:: Records for processing ::
• • • • •

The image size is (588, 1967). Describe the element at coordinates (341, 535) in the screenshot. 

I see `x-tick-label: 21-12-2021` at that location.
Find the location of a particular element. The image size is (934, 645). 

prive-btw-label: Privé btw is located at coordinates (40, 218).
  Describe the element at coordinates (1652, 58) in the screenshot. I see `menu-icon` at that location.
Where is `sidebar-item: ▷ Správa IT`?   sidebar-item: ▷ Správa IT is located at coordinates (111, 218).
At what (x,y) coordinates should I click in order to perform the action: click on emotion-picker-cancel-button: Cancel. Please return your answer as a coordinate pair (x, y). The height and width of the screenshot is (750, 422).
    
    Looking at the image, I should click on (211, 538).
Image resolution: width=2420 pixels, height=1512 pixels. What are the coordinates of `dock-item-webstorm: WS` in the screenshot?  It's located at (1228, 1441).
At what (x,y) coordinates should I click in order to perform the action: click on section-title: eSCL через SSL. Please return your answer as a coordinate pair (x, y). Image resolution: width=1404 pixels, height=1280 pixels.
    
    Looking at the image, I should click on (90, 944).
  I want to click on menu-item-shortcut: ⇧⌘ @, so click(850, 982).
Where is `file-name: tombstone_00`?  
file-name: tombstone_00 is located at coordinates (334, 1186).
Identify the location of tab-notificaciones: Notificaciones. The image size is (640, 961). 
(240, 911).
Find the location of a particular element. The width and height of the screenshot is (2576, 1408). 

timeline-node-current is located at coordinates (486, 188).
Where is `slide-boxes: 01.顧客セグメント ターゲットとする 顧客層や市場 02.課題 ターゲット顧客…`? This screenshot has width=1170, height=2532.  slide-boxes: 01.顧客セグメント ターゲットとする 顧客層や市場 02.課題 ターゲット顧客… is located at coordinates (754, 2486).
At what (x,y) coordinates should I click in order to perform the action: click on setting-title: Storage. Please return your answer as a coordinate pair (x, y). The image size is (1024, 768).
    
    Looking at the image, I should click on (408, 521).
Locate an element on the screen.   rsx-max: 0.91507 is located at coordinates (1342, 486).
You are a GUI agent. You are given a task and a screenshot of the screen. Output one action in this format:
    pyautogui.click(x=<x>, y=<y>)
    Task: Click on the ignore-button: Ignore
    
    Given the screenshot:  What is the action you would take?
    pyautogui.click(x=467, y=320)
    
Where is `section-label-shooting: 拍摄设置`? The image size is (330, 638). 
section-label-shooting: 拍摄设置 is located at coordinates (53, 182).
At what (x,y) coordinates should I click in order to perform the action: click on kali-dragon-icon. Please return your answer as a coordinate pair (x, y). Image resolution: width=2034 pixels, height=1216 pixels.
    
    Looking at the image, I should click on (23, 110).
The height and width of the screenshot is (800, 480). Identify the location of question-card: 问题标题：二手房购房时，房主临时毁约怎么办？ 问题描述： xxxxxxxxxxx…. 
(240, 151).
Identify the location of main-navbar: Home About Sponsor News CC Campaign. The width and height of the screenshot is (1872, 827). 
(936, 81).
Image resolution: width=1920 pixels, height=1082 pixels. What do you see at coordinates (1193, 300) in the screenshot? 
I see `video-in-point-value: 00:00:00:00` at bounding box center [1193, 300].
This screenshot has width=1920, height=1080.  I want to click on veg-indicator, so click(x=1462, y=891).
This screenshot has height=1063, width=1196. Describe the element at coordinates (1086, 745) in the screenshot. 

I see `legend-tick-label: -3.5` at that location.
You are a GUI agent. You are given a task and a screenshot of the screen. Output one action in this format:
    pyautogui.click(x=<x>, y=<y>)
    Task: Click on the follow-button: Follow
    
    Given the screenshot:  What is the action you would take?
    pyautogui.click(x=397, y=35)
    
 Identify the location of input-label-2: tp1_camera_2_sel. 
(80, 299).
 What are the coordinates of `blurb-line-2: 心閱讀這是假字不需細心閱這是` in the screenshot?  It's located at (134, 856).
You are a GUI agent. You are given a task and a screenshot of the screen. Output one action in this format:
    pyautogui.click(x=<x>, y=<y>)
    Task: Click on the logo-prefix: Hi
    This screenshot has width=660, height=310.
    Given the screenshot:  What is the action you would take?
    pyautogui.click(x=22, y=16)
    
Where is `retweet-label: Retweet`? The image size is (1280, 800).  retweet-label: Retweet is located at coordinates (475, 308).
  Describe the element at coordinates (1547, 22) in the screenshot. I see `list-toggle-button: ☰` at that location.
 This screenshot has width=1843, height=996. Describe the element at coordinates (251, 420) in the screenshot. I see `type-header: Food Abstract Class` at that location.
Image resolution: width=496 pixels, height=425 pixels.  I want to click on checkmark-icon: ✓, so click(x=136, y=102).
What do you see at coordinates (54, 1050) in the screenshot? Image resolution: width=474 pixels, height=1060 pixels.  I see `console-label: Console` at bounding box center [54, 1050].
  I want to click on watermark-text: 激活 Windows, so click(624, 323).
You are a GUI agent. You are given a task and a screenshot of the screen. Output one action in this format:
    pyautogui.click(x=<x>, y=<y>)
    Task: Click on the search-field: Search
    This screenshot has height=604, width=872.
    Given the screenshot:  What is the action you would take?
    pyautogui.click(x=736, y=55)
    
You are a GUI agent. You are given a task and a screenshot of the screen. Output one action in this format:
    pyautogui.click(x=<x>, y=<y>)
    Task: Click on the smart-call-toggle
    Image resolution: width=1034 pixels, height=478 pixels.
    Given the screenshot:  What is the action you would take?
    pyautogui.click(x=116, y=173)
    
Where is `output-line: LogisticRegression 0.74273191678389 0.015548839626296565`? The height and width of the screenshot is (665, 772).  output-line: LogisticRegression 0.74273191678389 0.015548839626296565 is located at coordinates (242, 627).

• • • • •

Reproduce every one of the rows above word for word, keeping each character and line break unchanged.

The image size is (588, 1967). Describe the element at coordinates (341, 535) in the screenshot. 

I see `x-tick-label: 21-12-2021` at that location.
Find the location of a particular element. The image size is (934, 645). 

prive-btw-label: Privé btw is located at coordinates (40, 218).
  Describe the element at coordinates (1652, 58) in the screenshot. I see `menu-icon` at that location.
Where is `sidebar-item: ▷ Správa IT`?   sidebar-item: ▷ Správa IT is located at coordinates (111, 218).
At what (x,y) coordinates should I click in order to perform the action: click on emotion-picker-cancel-button: Cancel. Please return your answer as a coordinate pair (x, y). The height and width of the screenshot is (750, 422).
    
    Looking at the image, I should click on (211, 538).
Image resolution: width=2420 pixels, height=1512 pixels. What are the coordinates of `dock-item-webstorm: WS` in the screenshot?  It's located at (1228, 1441).
At what (x,y) coordinates should I click in order to perform the action: click on section-title: eSCL через SSL. Please return your answer as a coordinate pair (x, y). Image resolution: width=1404 pixels, height=1280 pixels.
    
    Looking at the image, I should click on (90, 944).
  I want to click on menu-item-shortcut: ⇧⌘ @, so click(850, 982).
Where is `file-name: tombstone_00`?  
file-name: tombstone_00 is located at coordinates (334, 1186).
Identify the location of tab-notificaciones: Notificaciones. The image size is (640, 961). 
(240, 911).
Find the location of a particular element. The width and height of the screenshot is (2576, 1408). 

timeline-node-current is located at coordinates (486, 188).
Where is `slide-boxes: 01.顧客セグメント ターゲットとする 顧客層や市場 02.課題 ターゲット顧客…`? This screenshot has width=1170, height=2532.  slide-boxes: 01.顧客セグメント ターゲットとする 顧客層や市場 02.課題 ターゲット顧客… is located at coordinates (754, 2486).
At what (x,y) coordinates should I click in order to perform the action: click on setting-title: Storage. Please return your answer as a coordinate pair (x, y). The image size is (1024, 768).
    
    Looking at the image, I should click on (408, 521).
Locate an element on the screen.   rsx-max: 0.91507 is located at coordinates (1342, 486).
You are a GUI agent. You are given a task and a screenshot of the screen. Output one action in this format:
    pyautogui.click(x=<x>, y=<y>)
    Task: Click on the ignore-button: Ignore
    
    Given the screenshot:  What is the action you would take?
    pyautogui.click(x=467, y=320)
    
Where is `section-label-shooting: 拍摄设置`? The image size is (330, 638). 
section-label-shooting: 拍摄设置 is located at coordinates (53, 182).
At what (x,y) coordinates should I click in order to perform the action: click on kali-dragon-icon. Please return your answer as a coordinate pair (x, y). Image resolution: width=2034 pixels, height=1216 pixels.
    
    Looking at the image, I should click on (23, 110).
The height and width of the screenshot is (800, 480). Identify the location of question-card: 问题标题：二手房购房时，房主临时毁约怎么办？ 问题描述： xxxxxxxxxxx…. 
(240, 151).
Identify the location of main-navbar: Home About Sponsor News CC Campaign. The width and height of the screenshot is (1872, 827). 
(936, 81).
Image resolution: width=1920 pixels, height=1082 pixels. What do you see at coordinates (1193, 300) in the screenshot? 
I see `video-in-point-value: 00:00:00:00` at bounding box center [1193, 300].
This screenshot has width=1920, height=1080.  I want to click on veg-indicator, so click(x=1462, y=891).
This screenshot has height=1063, width=1196. Describe the element at coordinates (1086, 745) in the screenshot. 

I see `legend-tick-label: -3.5` at that location.
You are a GUI agent. You are given a task and a screenshot of the screen. Output one action in this format:
    pyautogui.click(x=<x>, y=<y>)
    Task: Click on the follow-button: Follow
    
    Given the screenshot:  What is the action you would take?
    pyautogui.click(x=397, y=35)
    
 Identify the location of input-label-2: tp1_camera_2_sel. 
(80, 299).
 What are the coordinates of `blurb-line-2: 心閱讀這是假字不需細心閱這是` in the screenshot?  It's located at (134, 856).
You are a GUI agent. You are given a task and a screenshot of the screen. Output one action in this format:
    pyautogui.click(x=<x>, y=<y>)
    Task: Click on the logo-prefix: Hi
    This screenshot has width=660, height=310.
    Given the screenshot:  What is the action you would take?
    pyautogui.click(x=22, y=16)
    
Where is `retweet-label: Retweet`? The image size is (1280, 800).  retweet-label: Retweet is located at coordinates (475, 308).
  Describe the element at coordinates (1547, 22) in the screenshot. I see `list-toggle-button: ☰` at that location.
 This screenshot has width=1843, height=996. Describe the element at coordinates (251, 420) in the screenshot. I see `type-header: Food Abstract Class` at that location.
Image resolution: width=496 pixels, height=425 pixels.  I want to click on checkmark-icon: ✓, so click(x=136, y=102).
What do you see at coordinates (54, 1050) in the screenshot? Image resolution: width=474 pixels, height=1060 pixels.  I see `console-label: Console` at bounding box center [54, 1050].
  I want to click on watermark-text: 激活 Windows, so click(624, 323).
You are a GUI agent. You are given a task and a screenshot of the screen. Output one action in this format:
    pyautogui.click(x=<x>, y=<y>)
    Task: Click on the search-field: Search
    This screenshot has height=604, width=872.
    Given the screenshot:  What is the action you would take?
    pyautogui.click(x=736, y=55)
    
You are a GUI agent. You are given a task and a screenshot of the screen. Output one action in this format:
    pyautogui.click(x=<x>, y=<y>)
    Task: Click on the smart-call-toggle
    Image resolution: width=1034 pixels, height=478 pixels.
    Given the screenshot:  What is the action you would take?
    pyautogui.click(x=116, y=173)
    
Where is `output-line: LogisticRegression 0.74273191678389 0.015548839626296565`? The height and width of the screenshot is (665, 772).  output-line: LogisticRegression 0.74273191678389 0.015548839626296565 is located at coordinates (242, 627).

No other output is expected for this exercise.